[Material for this task]
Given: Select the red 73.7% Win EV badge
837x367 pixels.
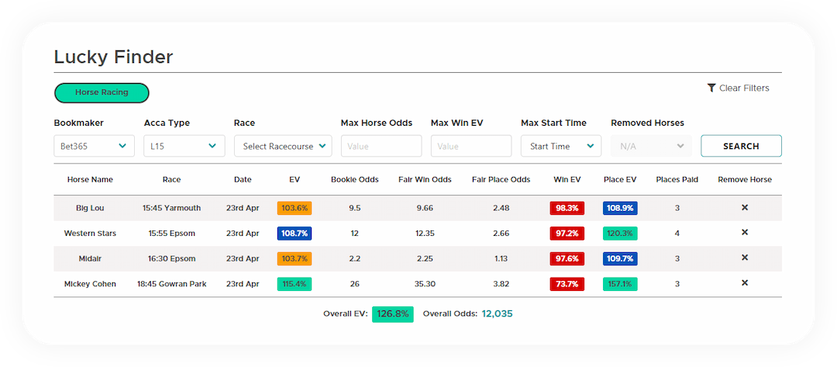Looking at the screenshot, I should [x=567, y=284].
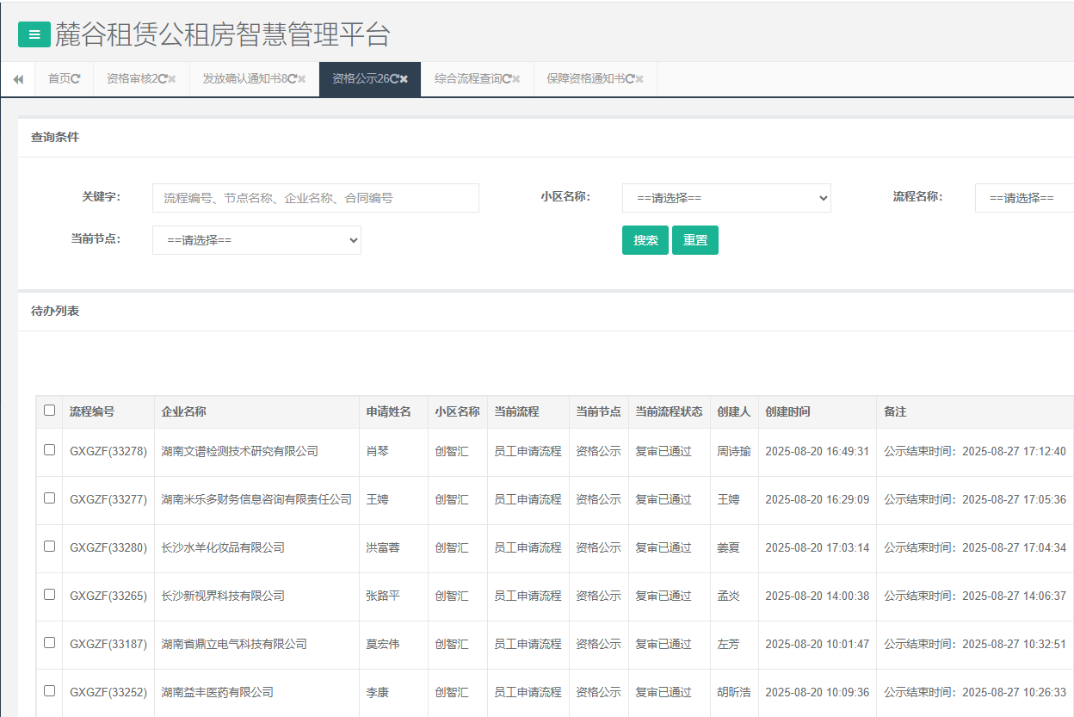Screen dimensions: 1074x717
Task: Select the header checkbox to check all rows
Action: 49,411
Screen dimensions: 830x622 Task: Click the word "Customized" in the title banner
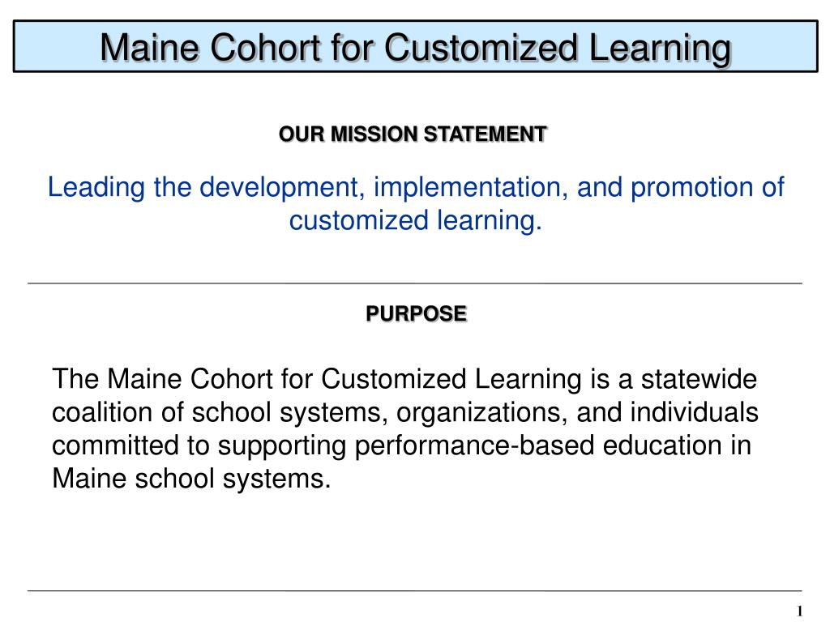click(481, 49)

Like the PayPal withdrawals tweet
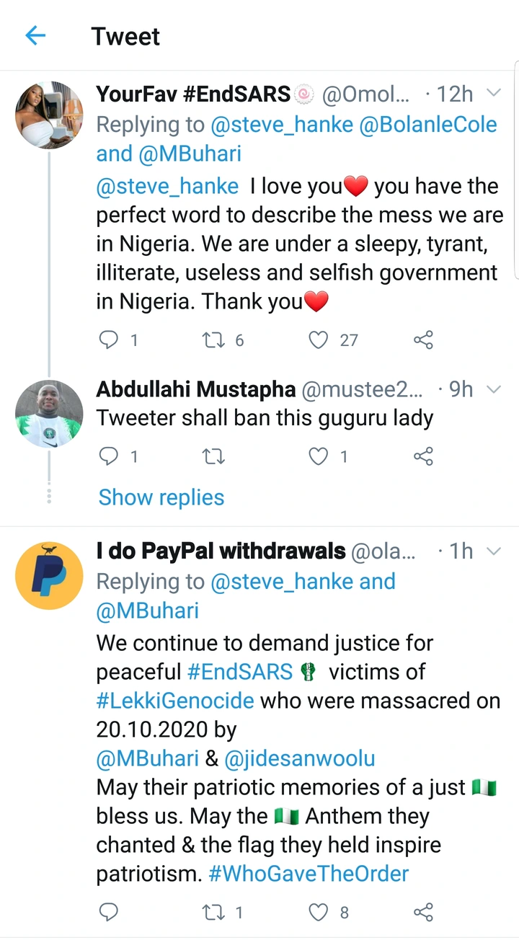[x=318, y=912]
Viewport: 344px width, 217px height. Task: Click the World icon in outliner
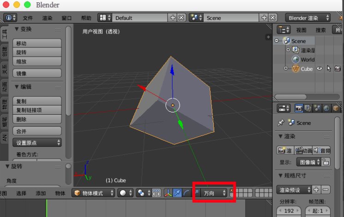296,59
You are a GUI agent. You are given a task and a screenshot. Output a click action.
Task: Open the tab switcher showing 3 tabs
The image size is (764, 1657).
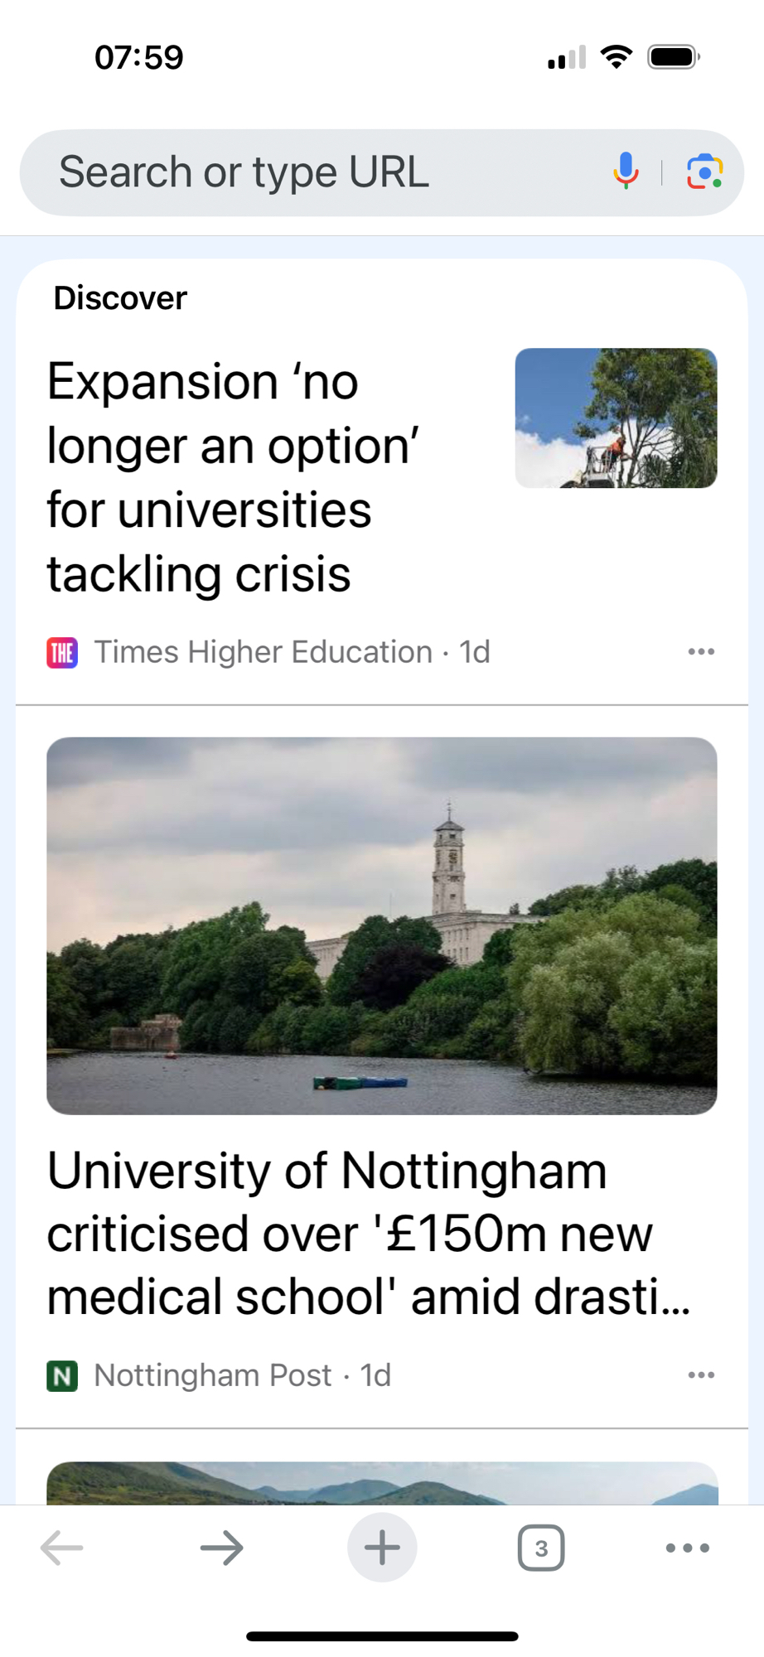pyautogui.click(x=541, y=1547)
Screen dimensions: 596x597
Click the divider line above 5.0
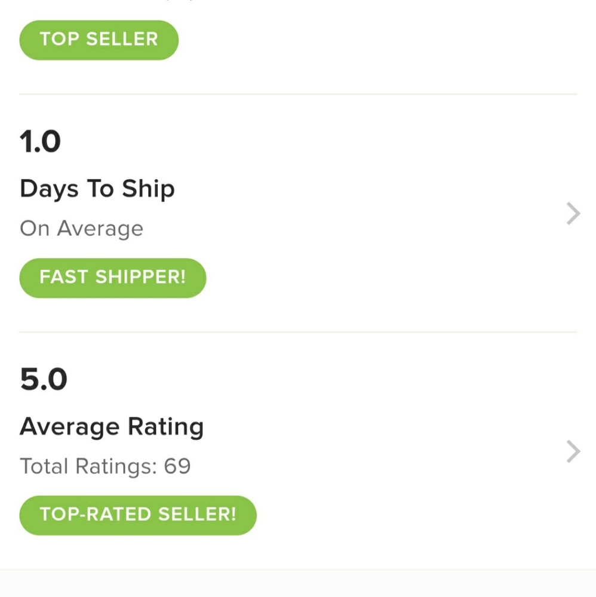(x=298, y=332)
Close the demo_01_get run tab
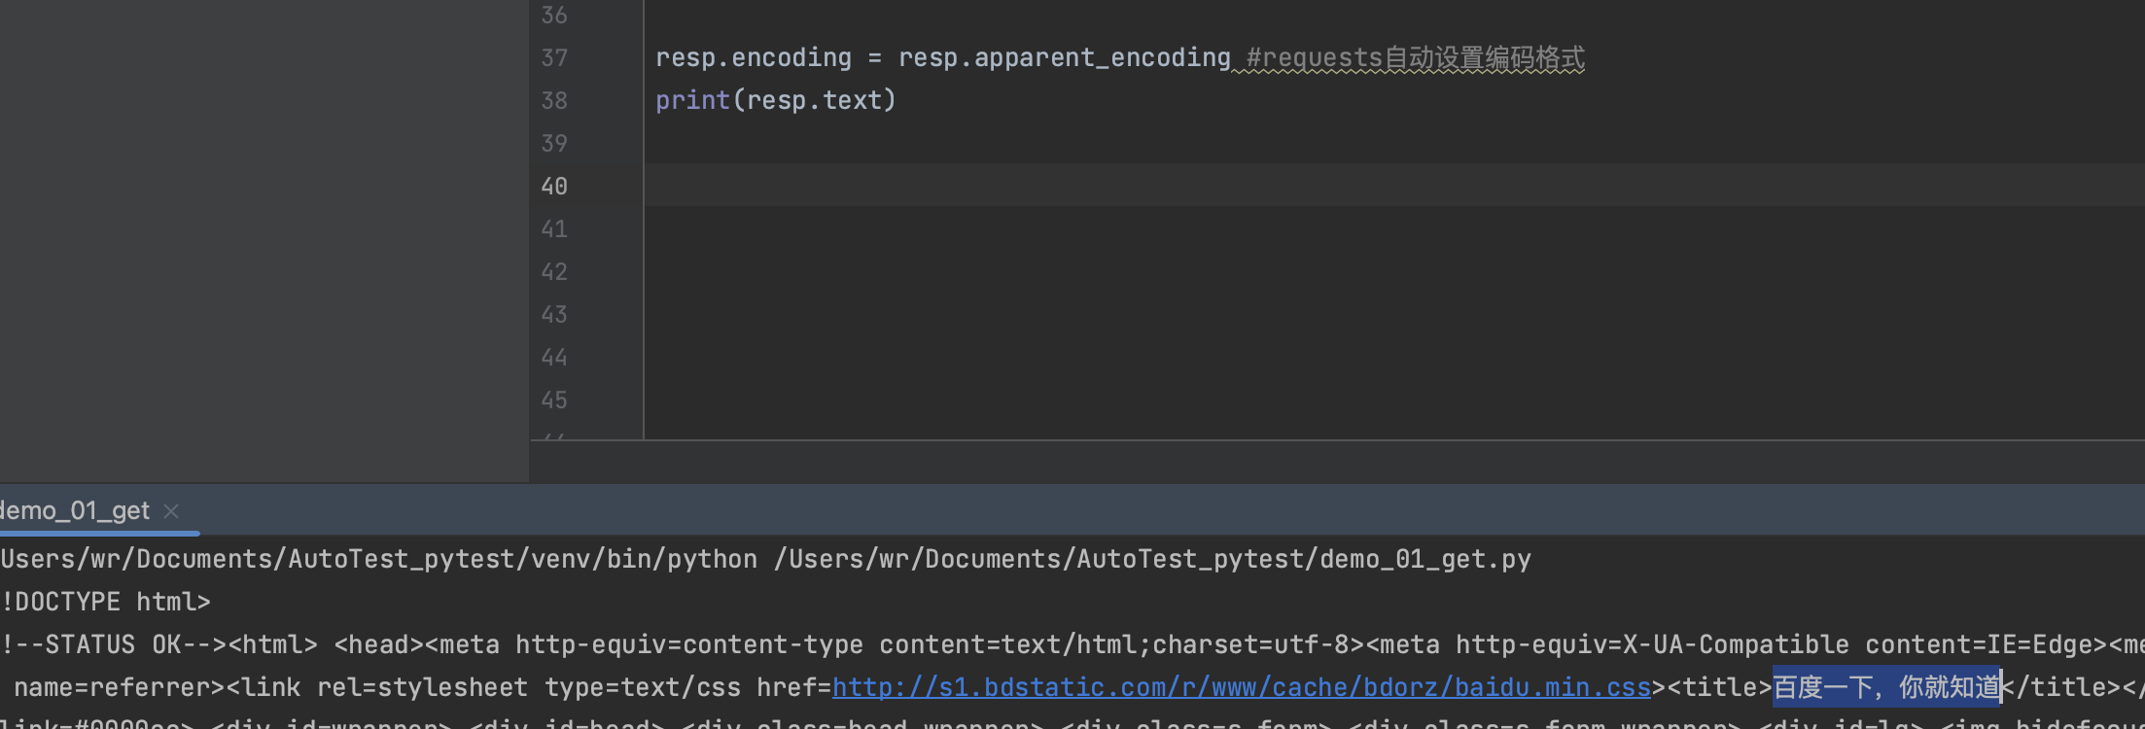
[/Material for this task]
-- Assignment --
Print exactly the lines between the line containing "Like the PayPal withdrawals tweet" and the last line of the entries above, including both, and nothing besides; skip the pictures.

-- Written response --
Like the PayPal withdrawals tweet
[x=318, y=912]
Viewport: 344px width, 217px height. Task: Click the World icon in outliner
296,59
You are a GUI agent. You are given a task and a screenshot. Output a click action.
Task: Open the tab switcher showing 3 tabs
The image size is (764, 1657).
pyautogui.click(x=541, y=1547)
Screen dimensions: 596x597
Click the divider line above 5.0
(x=298, y=332)
Close the demo_01_get run tab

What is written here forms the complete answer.